Marché local - Selon les fermetures boursières du 3 juin 2026
La Bourse de Chicago a hésité en matinée, les contrats à terme étaient mixtes. Puis, une fois de plus, la Bourse est devenue carrément baissière : les trois principaux grains ont clôturé avec des pertes.
La principale raison expliquant la tendance baissière de la Bourse est la météo du Midwest qui est favorable depuis le début des semis. Par ailleurs, les conditions météo se sont améliorées dans plusieurs autres pays exportateurs. L’Australie et la France, qui subissaient un assèchement notable durant la première moitié de mai, ont reçu de bonnes précipitations récemment - les perspectives de leurs récoltes se sont améliorées.
Par ailleurs, suite au sommet sino-américain qui s’est tenu à la mi-mai à Beijing, le marché attend toujours une reprise des achats chinois de grains. Il faut dire que les importateurs chinois sont astucieux : lorsque la Bourse suit une tendance baissière, ils ont tout intérêt à minimiser leurs achats pour ne couvrir que leurs besoins rapprochés, et à attendre pour couvrir leur demande ultérieure ….
Le canola fait bande à part et a clôturé en forte hausse. Le prix du canola s’est constamment apprécié depuis l’accord sino-canadien conclu au début de l’année : au cours des 5 derniers mois, le contrat de novembre a augmenté de plus de 175 $/tonne ou près de 28 %. Et ce contrat à terme a dépassé aujourd’hui la barre des 800 $/tonne.
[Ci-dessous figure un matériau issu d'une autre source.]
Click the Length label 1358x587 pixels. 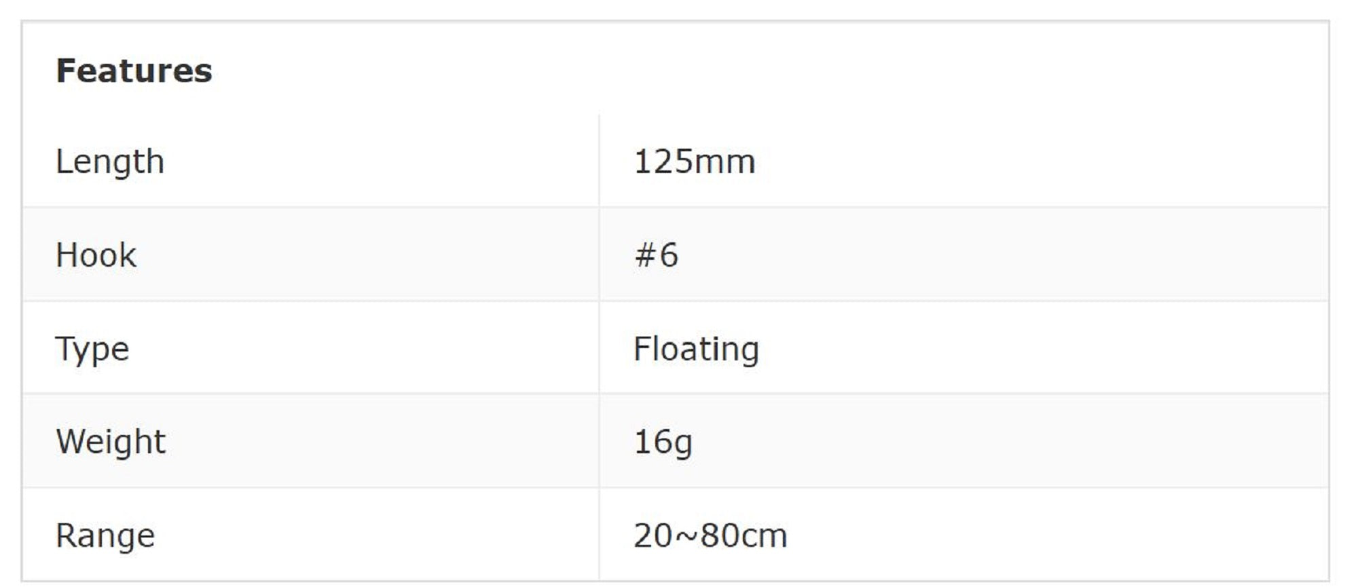(x=110, y=162)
Depuis la levée des tarifs douaniers en mars, les importations chinoises de canola ont repris à pleine vitesse et le rythme est soutenu – la compagnie ferroviaire CPKC a établi un nouveau record en mai avec 2,9 millions de tonnes de grains transportées.
La production hebdomadaire américaine d’éthanol a augmenté de 19 000 barils par jour pour se situer à 1,11 million de barils par jour et les stocks ont diminué de 362 000 barils pour s’établir à 24,61 millions de barils.
Les conditions sèches des derniers jours ont permis une bonne progression des semis au Manitoba. Ceux-ci sont complétés à 71 %, en hausse de 16 % par rapport à la semaine précédente. Cela dit, le rythme des ensemencements accuse toujours un retard par rapport la moyenne quinquennale de 85 %.